Thursday, July 19, 2007

Disenchanted

Things are going wrong in our little rental house.

Just in the past week, the air conditioning unit revealed itself to be older than Pants and me put together and far too small for the house since its various add-ons. Then the breakers kept popping, randomly, and various outlets and appliances, most notably the refrigerator, would lapse into eery, silent death. It's weird to have to keep checking things when the place seems too quiet. Then yesterday the thermo-coupling (??) on the water heater went out and Pants and I had to take angry cold showers in preparation for work/interviews.

At each new and irritating event, we called our property manager, who has a wispy princess voice and a talent for seeming perpetually bewildered. I picture her sitting in a bower of trees, shaded from the harsh light of the sun and weaving garlands of daisies for her hair. Occasionally a blue bird or a butterfly will light upon her outstretched finger and she'll sing it a little song. Then, from somewhere deep in the patch of clover by her side, a phone rings. Startled, she drops the garland, and the blue bird cocks its head in curiosity and perches on her shoulder as she gently lifts the receiver and says, breathlessly, "Hello...? [Our Town] Real Estate?"

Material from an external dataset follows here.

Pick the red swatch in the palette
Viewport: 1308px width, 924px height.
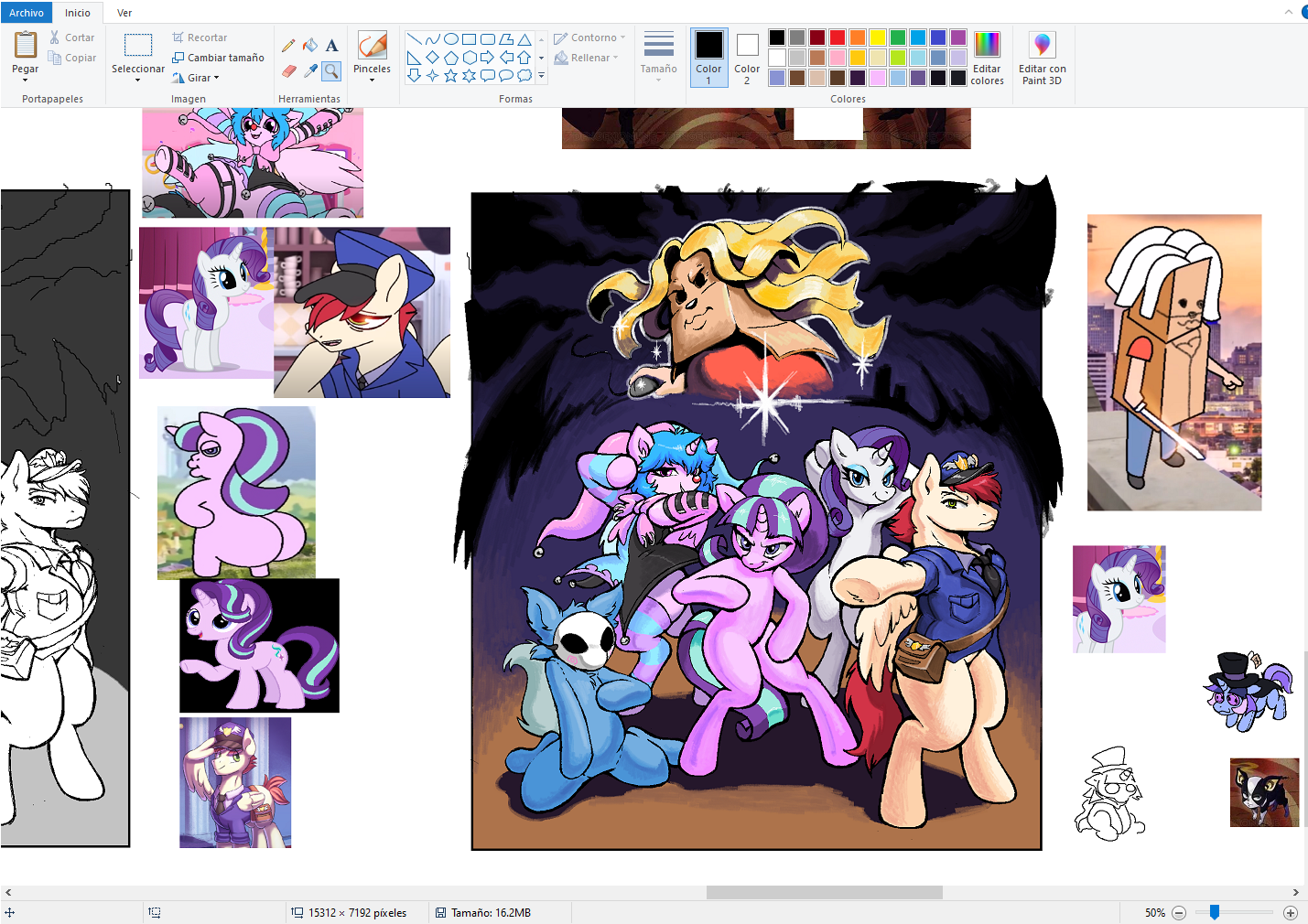(837, 38)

And on the other end is me, sweating in the dark and constantly yanking open the refrigerator door to make sure my lunch meat isn't going bad. Luckily, Pants has no qualms about using the No Bullshit voice with this woman, so while my attempts to garner her empathy ("I have an interview in two hours and no hot water to take a shower") inevitably fail, his implicit threat to burn down her magical unicorn grove somehow gets through. We now have an new air conditioner, a replaced breaker, and in another 30 to 40 minutes, hot water.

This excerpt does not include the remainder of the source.